La líder opositora peruana Keiko Fujimori se sentó este miércoles en el banquillo para que un juez decida si la manda a prisión preventiva por 36 meses, por recibir supuestos aportes ilegales para su campaña, mientras intenta evitar el desplome de su otrora poderoso partido.

La hija mayor del expresidente Alberto Fujimori (1990-2000) comparecía ante el juez Richard Concepción Carhuancho por un pedido de prisión preventiva de la fiscalía, una semana después de ser liberada por una corte de apelaciones tras permanecer siete días detenida por el mismo caso.

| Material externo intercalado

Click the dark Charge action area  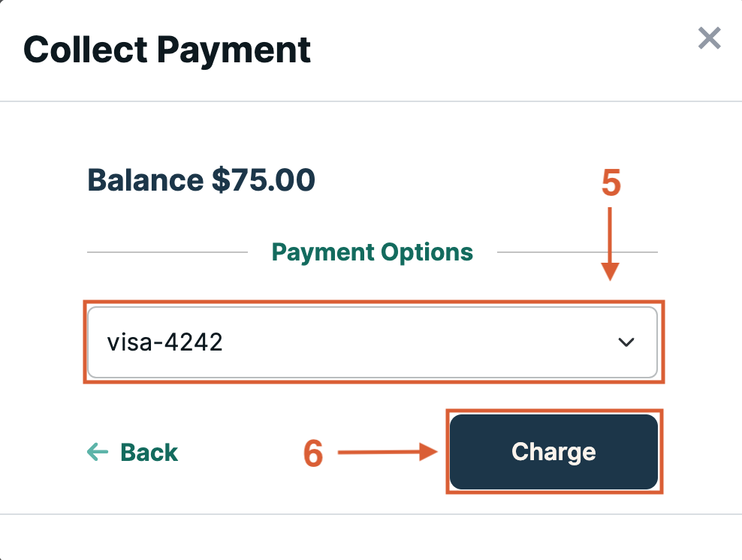tap(553, 451)
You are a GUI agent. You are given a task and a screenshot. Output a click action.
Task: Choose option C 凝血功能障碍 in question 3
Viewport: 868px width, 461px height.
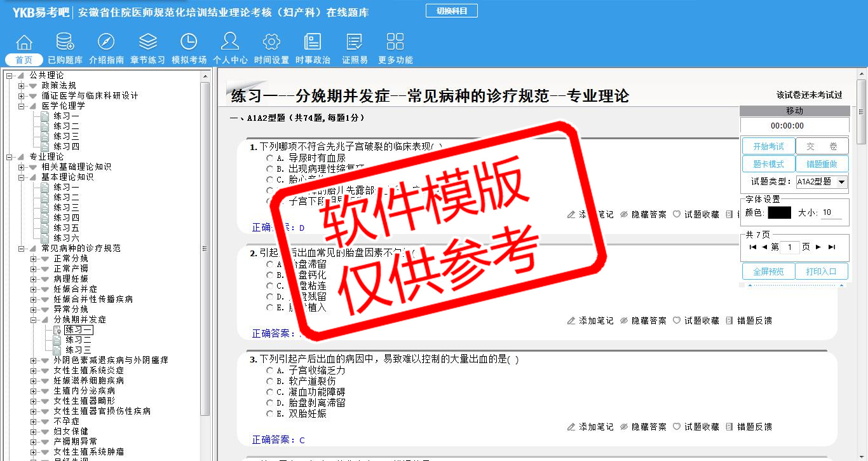tap(270, 392)
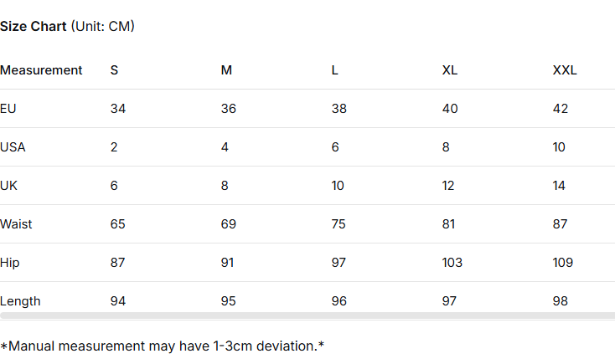Viewport: 615px width, 364px height.
Task: Click the horizontal scrollbar below the table
Action: 307,316
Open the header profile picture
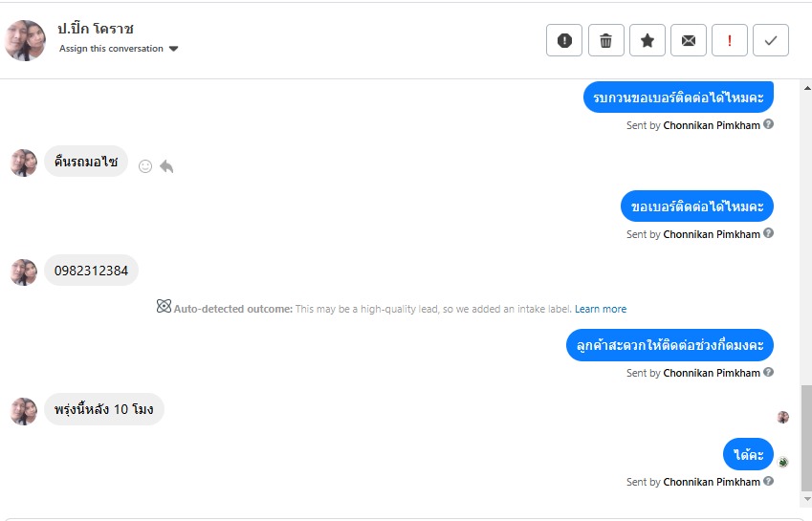812x521 pixels. click(x=25, y=40)
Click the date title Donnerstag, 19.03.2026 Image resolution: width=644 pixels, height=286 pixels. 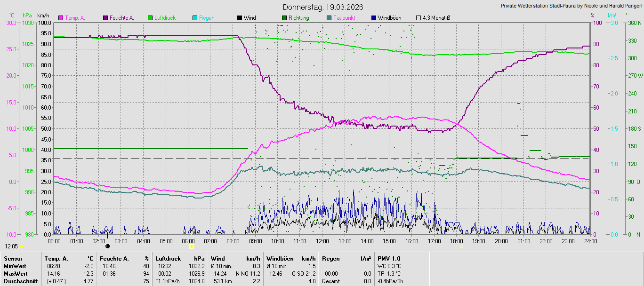pyautogui.click(x=322, y=7)
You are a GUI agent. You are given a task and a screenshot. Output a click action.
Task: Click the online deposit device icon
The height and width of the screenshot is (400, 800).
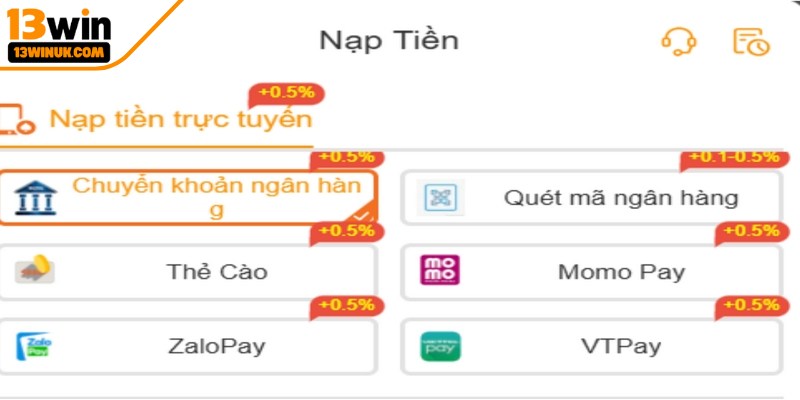(17, 120)
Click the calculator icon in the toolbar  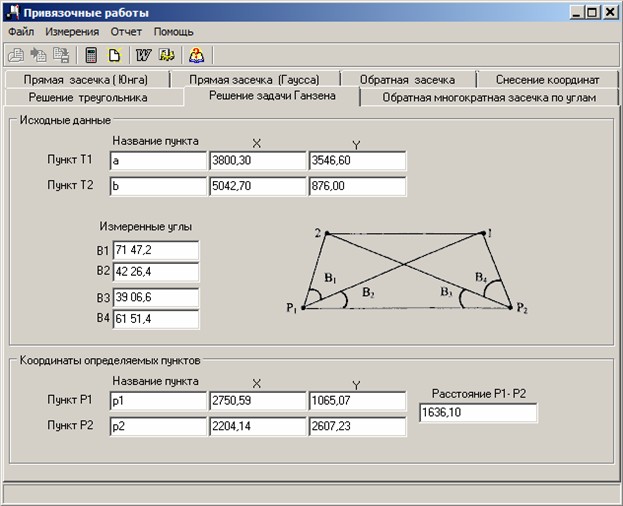91,55
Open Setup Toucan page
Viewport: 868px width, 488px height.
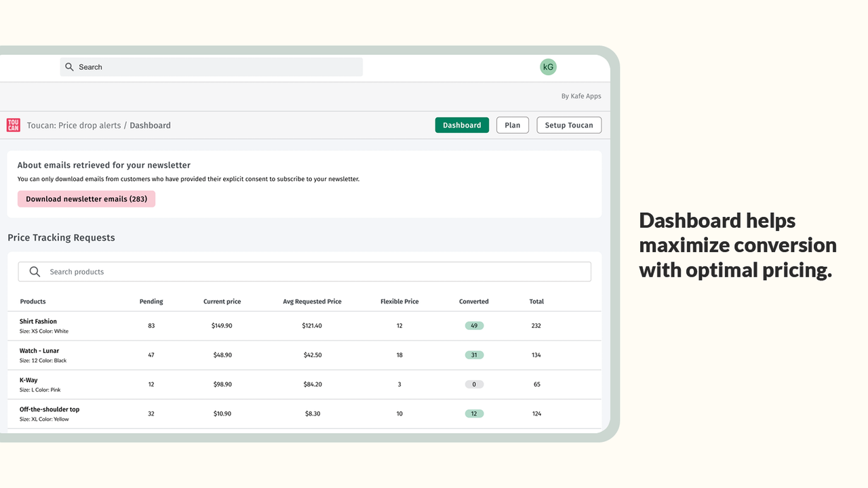569,125
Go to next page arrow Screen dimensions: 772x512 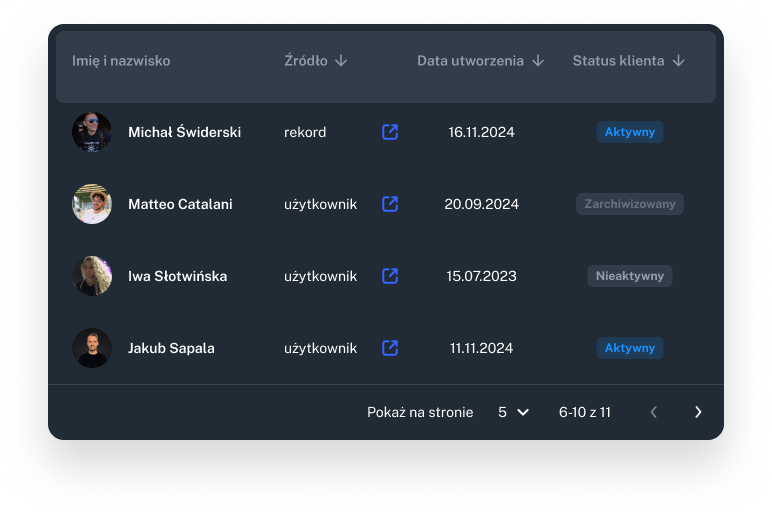click(698, 412)
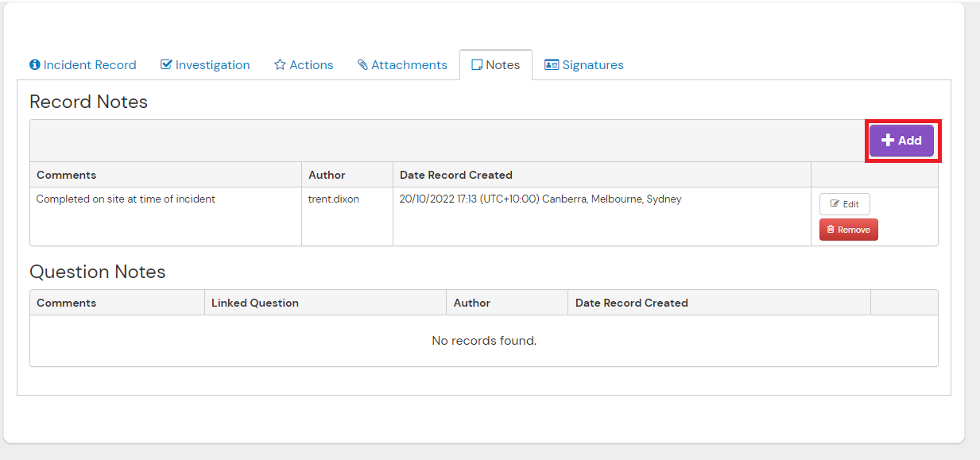Viewport: 980px width, 460px height.
Task: Click Author header in Question Notes table
Action: 472,303
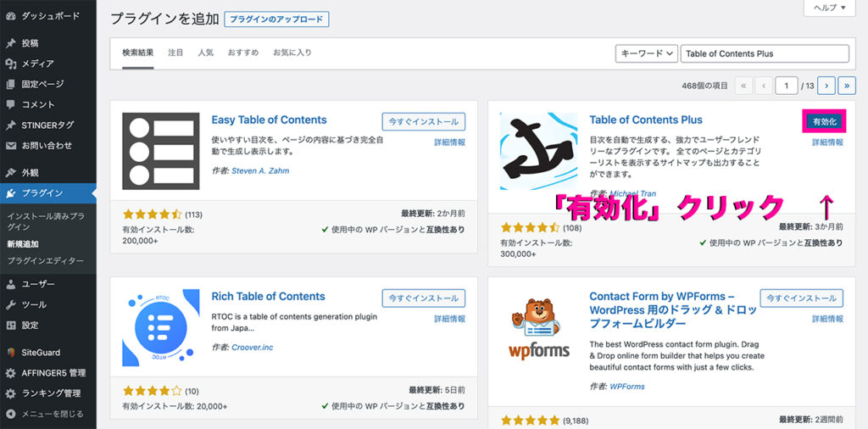Click the plugin search input field
Screen dimensions: 868x429
(765, 53)
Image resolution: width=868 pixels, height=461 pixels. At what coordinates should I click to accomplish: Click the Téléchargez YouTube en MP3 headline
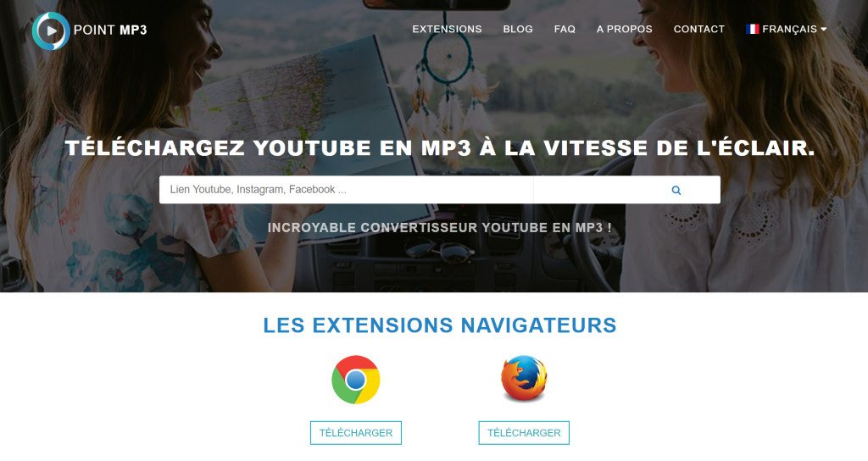[440, 147]
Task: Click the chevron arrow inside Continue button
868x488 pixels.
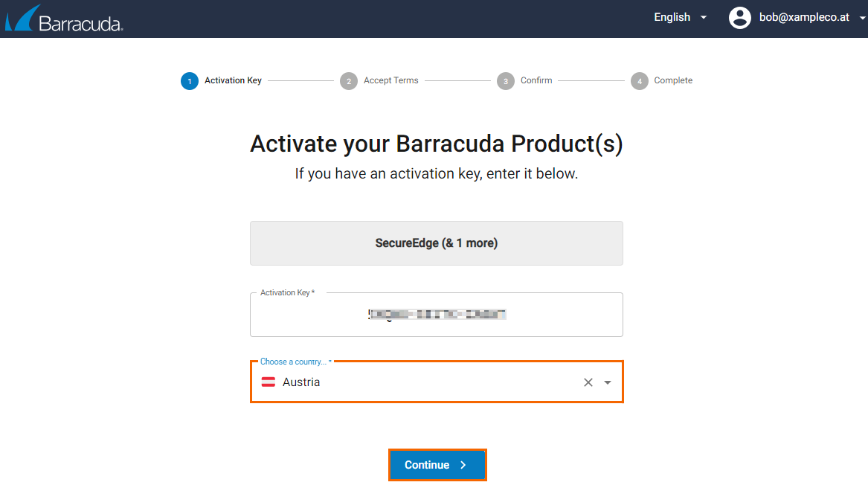Action: (x=463, y=465)
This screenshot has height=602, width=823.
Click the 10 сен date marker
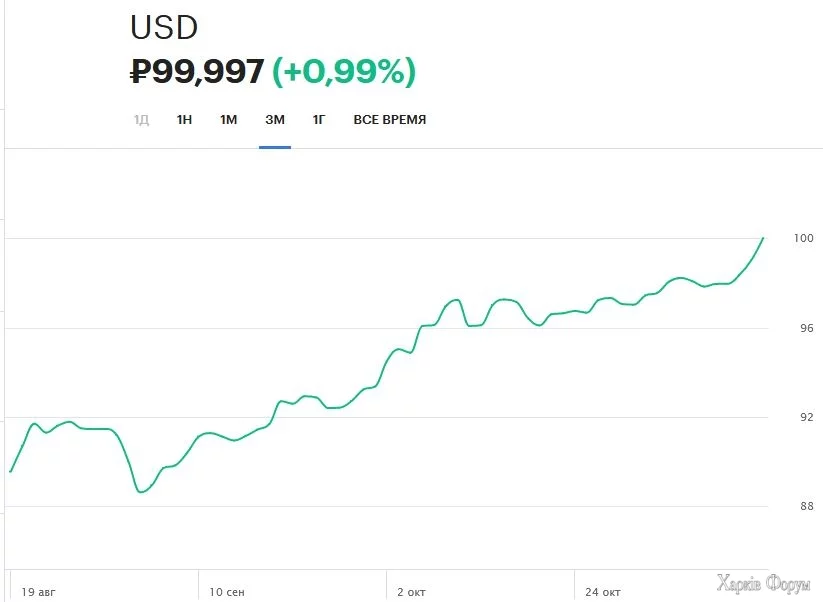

Este pedido de prisión preventiva por 36 meses, el máximo plazo contemplado por la ley, amenaza la aspiración de Keiko, de 43 años, de ser candidata presidencial en 2021, por tercera vez.

La audiencia comenzó con el alegato del fiscal de lavado de activos, José Domingo Pérez, quien afirmó que dentro del partido de Keiko “había una organización de facto” identificada “a través del testigo protegido”, que se encargó de recibir y encubrir aportes ilegales de campaña en 2011.

Durante la audencia, se manifestaban afuera del tribunal activistas a favor y en contra de Keiko, cuyo partido fue el más votado de Perú en los comicios de 2011 y 2016, y domina el Congreso.

El fiscal Pérez, que fue interrumpido varias veces por la abogada de Keiko, Guiliana Loza, ha pedido tres años de prisión preventiva para 12 dirigentes y cuadros fujimoristas, a quienes acusa de haber creado una “organización criminal” dentro del partido, que manejó 1,2 millones de dólares aportados por la constructora brasileña Odebrecht a la campaña de Fujimori, lo que ella niega.

El juez anunció un receso de la audiencia al inicio de la tarde, tras cinco horas de alegatos del fiscal.

La sesión se reanudará al anochecer, pero se prevé que será suspendida antes de medianoche para retomarla el jueves.